The Wnt/beta-catenin signaling pathway regulates stem cell renewal and cell proliferation by controlling DNA transcription, and its abnormal activation plays a role in many cancers. Now, scientists at the University of Toronto have identified a protein related to the pathway they say drives many colorectal cancers.
The protein is called Importin-11. Its coding gene, IPO11, belongs to the Importin-beta family, which mediates trafficking between the cell nucleus and cytoplasm for different cellular functions. In Importin-11’s case, it transports beta-catenin into the nucleus of colon cancer cells, where it can lead to cell growth, according to the team’ findings, published in the Journal of Cell Biology.

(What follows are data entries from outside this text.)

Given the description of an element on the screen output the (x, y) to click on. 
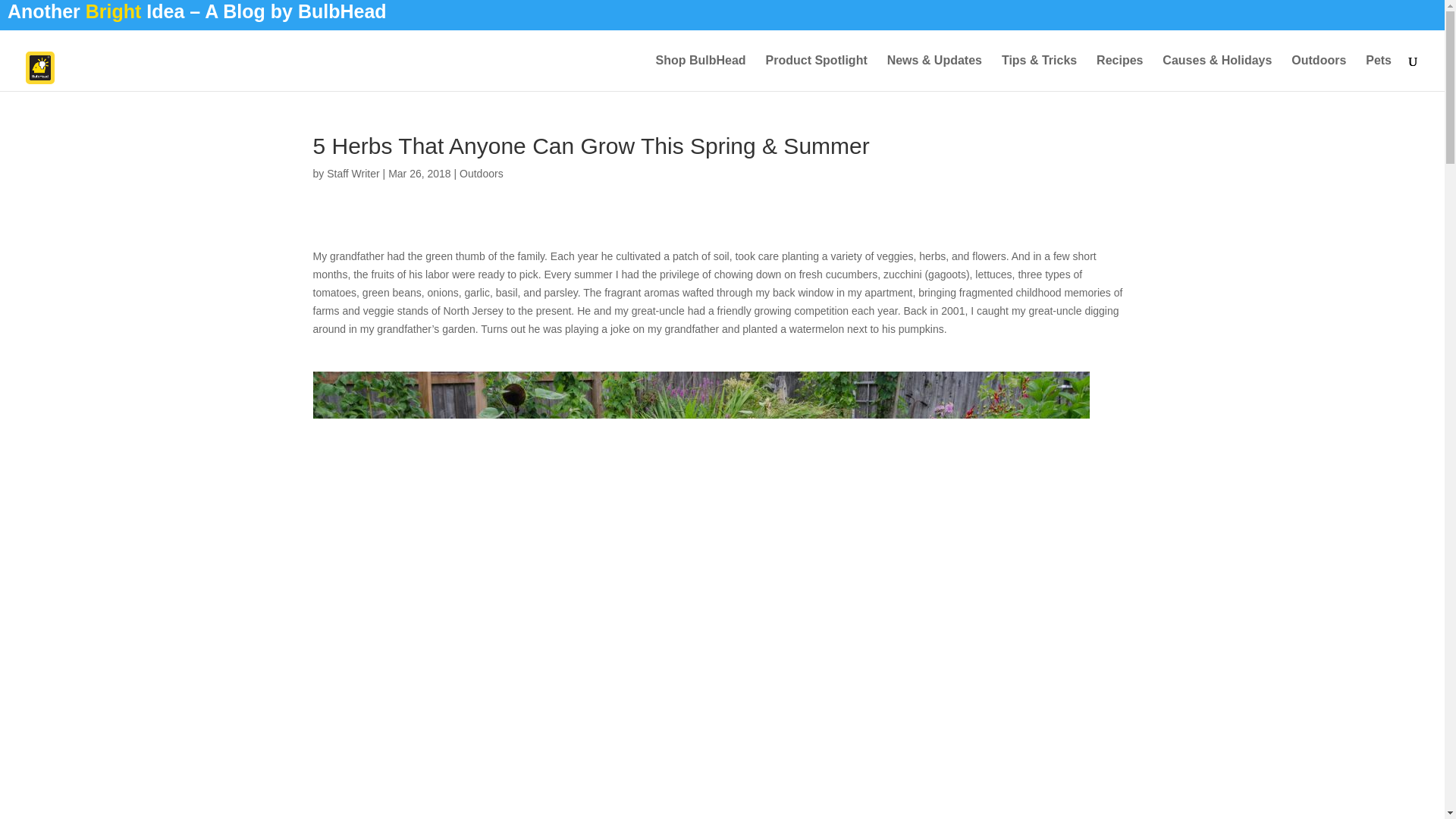
Outdoors (481, 173)
Posts by Staff Writer (353, 173)
Product Spotlight (816, 72)
Staff Writer (353, 173)
Shop BulbHead (700, 72)
Outdoors (1318, 72)
Pets (1378, 72)
Recipes (1119, 72)
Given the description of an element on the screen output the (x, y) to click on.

About 80% of colorectal cancers are caused by loss-of-function mutations to a gene called APC. Normally, APC helps degrade beta-catenin. Without it, beta-catenin can accumulate in the nucleus, further activating several genes that promote the growth of colorectal tumors.
While scientists know mutations in APC cause beta-catenin nuclear buildup in colorectal cancer, they don’t fully understand how the protein enters the cell nucleus.
“Because the molecular mechanisms underlying beta-catenin nuclear transport remain unclear, we set out to identify genes required for continuous beta-catenin activity in colorectal cancer cells harboring APC mutations,” Stephane Angers, the study’s corresponding author, said in a statement.
To do that, Angers’ team developed a CRISPR-Cas9 gene editing screening tool. As expected, the researchers found that beta-catenin’s coding gene CTNNB1 and its known co-transcriptional activator BCL9L were the first- and third-highest ranked genes in a genome-wide screen of APC-mutated colorectal cancer.
But a gene with no previous link to beta-catenin-mediated signaling emerged as the second-highest related gene. That was IPO11.
After a series of tests, Angers and colleagues confirmed that IPO11 is required for beta-catenin nuclear import. Specifically, Importin-11 binds to beta-catenin and guides it into the cell nucleus of colorectal cancer cells with APC mutations, the team noted, and silencing it strongly inhibited the nuclear localization of beta-catenin.
To confirm the functional importance of Importin-11, the team removed the protein. That led to a reduction of a tumor colony in lab dishes and slowed the growth of patient-derived cancer organoids.
Because of its role in cell differentiation, the Wnt/beta-catenin pathway has been a target for other cancer researches. Boston-based startup FogPharma has a beta-catenin inhibitor as its lead program. The biotech is designing polypeptides, which are small proteins, to target previously undruggable cancers, according to the company.
Scientists from New York University previously designed similar molecules that were a cross between large biologics and small molecules. Called peptoids, the drugs targeted Wnt and the interaction between beta-catenin and T-cell factor. In zebrafish, the lead compound showed promise as a potential prostate cancer treatment.
Blocking Importin-11 from shuttling beta-catenin into the nucleus could serve as a new strategy for treating colorectal cancer, the University of Toronto team argued. Further understanding of the process may guide the development of new therapies that reduce the growth of APC-mutated colorectal cancer.